This new edition brings to life Tobias Smollett's fourth novel,
"The Life and Adventures of Sir Launcelot Greaves." No annotated
edition of the work existed before the second half of the twentieth
century, and this comprehensive edition by Robert Folkenflik and
Barbara Laning Fitzpatrick features more accurate text as well as
scrupulous textual and critical information. Also included in the
detailed introduction is a unique examination of Sir Launcelot
Greaves, the first illustrated serial novel, in relation to the
engravings by Anthony Walker.
"Sir Launcelot Greaves" was a groundbreaking novel for Smollett.
Published in "British Magazine" beginning in January 1760, it was
the first major work by an English novelist to have been written
specifically for serial publication.
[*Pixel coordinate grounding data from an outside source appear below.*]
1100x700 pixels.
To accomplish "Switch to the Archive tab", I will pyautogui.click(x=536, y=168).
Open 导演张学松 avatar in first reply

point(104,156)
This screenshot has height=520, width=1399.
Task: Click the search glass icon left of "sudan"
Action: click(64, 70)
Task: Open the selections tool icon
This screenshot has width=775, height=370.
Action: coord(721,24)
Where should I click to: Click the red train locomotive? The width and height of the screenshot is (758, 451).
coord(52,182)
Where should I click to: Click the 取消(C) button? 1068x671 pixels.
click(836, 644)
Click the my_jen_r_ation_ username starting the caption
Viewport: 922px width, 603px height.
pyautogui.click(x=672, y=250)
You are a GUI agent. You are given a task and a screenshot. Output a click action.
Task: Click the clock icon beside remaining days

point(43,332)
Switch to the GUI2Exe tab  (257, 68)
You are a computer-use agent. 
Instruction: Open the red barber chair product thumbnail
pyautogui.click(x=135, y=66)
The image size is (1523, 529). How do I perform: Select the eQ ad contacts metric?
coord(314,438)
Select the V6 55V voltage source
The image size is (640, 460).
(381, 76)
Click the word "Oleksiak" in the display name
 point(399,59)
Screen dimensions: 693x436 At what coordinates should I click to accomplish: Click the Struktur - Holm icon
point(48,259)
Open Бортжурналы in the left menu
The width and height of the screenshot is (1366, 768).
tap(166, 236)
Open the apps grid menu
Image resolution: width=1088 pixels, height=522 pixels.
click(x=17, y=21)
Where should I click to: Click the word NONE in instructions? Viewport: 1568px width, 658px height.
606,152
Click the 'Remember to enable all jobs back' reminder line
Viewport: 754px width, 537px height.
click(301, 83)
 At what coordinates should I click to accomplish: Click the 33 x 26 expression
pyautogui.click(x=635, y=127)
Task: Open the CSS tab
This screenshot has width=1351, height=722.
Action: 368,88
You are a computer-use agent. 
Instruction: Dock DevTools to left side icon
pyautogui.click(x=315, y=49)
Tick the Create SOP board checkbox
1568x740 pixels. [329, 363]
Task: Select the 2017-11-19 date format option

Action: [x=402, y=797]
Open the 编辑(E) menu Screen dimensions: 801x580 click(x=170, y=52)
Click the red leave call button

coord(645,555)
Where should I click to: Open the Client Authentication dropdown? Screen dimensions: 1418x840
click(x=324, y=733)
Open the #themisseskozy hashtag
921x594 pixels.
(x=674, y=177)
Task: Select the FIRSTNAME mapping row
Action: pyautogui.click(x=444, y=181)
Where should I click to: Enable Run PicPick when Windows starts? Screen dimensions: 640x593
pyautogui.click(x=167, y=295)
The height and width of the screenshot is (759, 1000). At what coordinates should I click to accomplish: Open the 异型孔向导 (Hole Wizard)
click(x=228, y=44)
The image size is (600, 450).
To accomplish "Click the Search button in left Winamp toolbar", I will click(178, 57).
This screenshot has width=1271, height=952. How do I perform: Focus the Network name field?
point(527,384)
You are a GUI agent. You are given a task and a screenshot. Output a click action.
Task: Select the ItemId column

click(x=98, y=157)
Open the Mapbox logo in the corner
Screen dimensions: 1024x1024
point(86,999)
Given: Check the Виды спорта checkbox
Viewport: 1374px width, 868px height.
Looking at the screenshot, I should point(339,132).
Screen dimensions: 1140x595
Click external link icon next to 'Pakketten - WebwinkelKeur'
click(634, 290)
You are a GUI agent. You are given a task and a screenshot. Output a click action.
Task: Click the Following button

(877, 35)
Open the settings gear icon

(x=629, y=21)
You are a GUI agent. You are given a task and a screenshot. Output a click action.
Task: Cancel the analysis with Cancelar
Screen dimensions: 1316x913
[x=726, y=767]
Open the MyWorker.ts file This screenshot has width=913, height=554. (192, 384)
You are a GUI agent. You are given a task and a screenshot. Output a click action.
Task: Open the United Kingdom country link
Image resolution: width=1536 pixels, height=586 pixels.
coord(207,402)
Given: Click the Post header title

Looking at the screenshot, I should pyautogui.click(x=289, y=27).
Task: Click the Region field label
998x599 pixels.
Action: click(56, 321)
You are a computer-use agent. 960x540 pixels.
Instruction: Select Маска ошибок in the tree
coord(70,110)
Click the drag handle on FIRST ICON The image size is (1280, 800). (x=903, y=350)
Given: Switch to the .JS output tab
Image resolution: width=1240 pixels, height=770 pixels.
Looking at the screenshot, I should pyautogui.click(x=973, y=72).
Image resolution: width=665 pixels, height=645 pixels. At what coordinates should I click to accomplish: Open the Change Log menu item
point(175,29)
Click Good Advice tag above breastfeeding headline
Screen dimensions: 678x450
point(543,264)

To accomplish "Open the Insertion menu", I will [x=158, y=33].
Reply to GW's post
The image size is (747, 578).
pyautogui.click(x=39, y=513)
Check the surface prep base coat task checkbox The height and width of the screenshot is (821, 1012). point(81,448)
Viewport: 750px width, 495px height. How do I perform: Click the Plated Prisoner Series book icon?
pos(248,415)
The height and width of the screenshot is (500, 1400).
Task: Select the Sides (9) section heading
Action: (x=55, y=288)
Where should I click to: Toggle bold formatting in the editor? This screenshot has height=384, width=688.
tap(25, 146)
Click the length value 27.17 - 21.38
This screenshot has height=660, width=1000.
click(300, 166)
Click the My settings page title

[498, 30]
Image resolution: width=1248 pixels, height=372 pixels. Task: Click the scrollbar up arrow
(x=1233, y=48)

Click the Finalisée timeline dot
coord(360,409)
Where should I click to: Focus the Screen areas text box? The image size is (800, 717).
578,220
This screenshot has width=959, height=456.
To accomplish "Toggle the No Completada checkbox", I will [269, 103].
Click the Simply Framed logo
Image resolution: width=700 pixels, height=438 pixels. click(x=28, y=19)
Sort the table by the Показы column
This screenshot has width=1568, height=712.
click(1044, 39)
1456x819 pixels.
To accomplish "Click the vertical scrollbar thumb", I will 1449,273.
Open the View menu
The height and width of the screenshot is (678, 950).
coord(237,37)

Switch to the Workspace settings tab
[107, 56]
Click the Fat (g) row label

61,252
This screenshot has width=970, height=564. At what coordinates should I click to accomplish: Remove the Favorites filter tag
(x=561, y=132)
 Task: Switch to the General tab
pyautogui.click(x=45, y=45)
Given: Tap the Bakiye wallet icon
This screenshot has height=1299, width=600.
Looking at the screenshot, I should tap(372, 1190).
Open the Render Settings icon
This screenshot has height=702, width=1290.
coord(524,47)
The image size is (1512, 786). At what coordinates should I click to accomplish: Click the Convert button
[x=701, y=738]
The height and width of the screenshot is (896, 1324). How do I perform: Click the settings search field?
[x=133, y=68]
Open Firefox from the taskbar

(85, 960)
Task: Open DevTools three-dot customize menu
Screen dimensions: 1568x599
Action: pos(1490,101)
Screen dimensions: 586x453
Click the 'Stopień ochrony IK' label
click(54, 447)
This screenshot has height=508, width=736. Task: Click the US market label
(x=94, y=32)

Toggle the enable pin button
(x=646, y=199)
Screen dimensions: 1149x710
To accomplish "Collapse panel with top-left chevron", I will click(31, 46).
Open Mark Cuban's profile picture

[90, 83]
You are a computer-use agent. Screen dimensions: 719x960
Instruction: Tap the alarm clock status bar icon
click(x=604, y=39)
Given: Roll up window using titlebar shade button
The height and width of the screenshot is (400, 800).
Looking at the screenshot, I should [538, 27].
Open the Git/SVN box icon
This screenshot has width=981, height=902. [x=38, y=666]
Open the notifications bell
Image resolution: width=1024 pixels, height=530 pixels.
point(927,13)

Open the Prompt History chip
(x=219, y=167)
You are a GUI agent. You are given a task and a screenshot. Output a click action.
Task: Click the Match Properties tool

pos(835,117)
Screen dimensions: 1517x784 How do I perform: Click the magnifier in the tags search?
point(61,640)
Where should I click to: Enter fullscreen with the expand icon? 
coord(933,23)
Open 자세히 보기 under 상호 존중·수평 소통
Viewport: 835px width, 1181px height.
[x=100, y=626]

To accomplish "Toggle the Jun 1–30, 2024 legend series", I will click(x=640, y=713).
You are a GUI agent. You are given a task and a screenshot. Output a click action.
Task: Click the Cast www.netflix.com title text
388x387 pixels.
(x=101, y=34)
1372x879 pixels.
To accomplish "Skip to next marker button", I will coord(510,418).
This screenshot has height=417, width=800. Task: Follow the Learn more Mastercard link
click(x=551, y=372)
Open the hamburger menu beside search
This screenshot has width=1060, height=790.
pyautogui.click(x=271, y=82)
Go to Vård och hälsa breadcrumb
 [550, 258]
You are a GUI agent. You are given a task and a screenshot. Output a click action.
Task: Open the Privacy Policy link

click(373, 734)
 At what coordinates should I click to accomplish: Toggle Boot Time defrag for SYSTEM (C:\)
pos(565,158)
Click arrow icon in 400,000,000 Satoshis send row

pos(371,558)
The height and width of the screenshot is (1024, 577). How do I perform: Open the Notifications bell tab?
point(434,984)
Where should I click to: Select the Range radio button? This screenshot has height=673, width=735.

The novel, Smollett's
shortest, differs stylistically from his previous works. The most
attractive of his heroes, Sir Launcelot is virtuous and strange,
and he is surrounded by a Smollettian menagerie whose various
jargons are part of this novel's linguistic virtuosity and satire.
Sir Launcelot's character is an English naturalization of Quixote.
Although Sir Launcelot, unlike Quixote, is not the object of the
author's satire, an idealistic madness is central to both
characters. In Smollett's work the theme of madness is integral to
the relationship between self and society as the work ponders both
the constitution of madness and the alternatives to revenge.
"Sir Launcelot Greaves," though not Smollett's most heralded
work, has not received the recognition it deserves. Folkenflik and
Fitzpatrick present a definitive edition that will be appreciated
by scholars and lovers of eighteenth-century literature.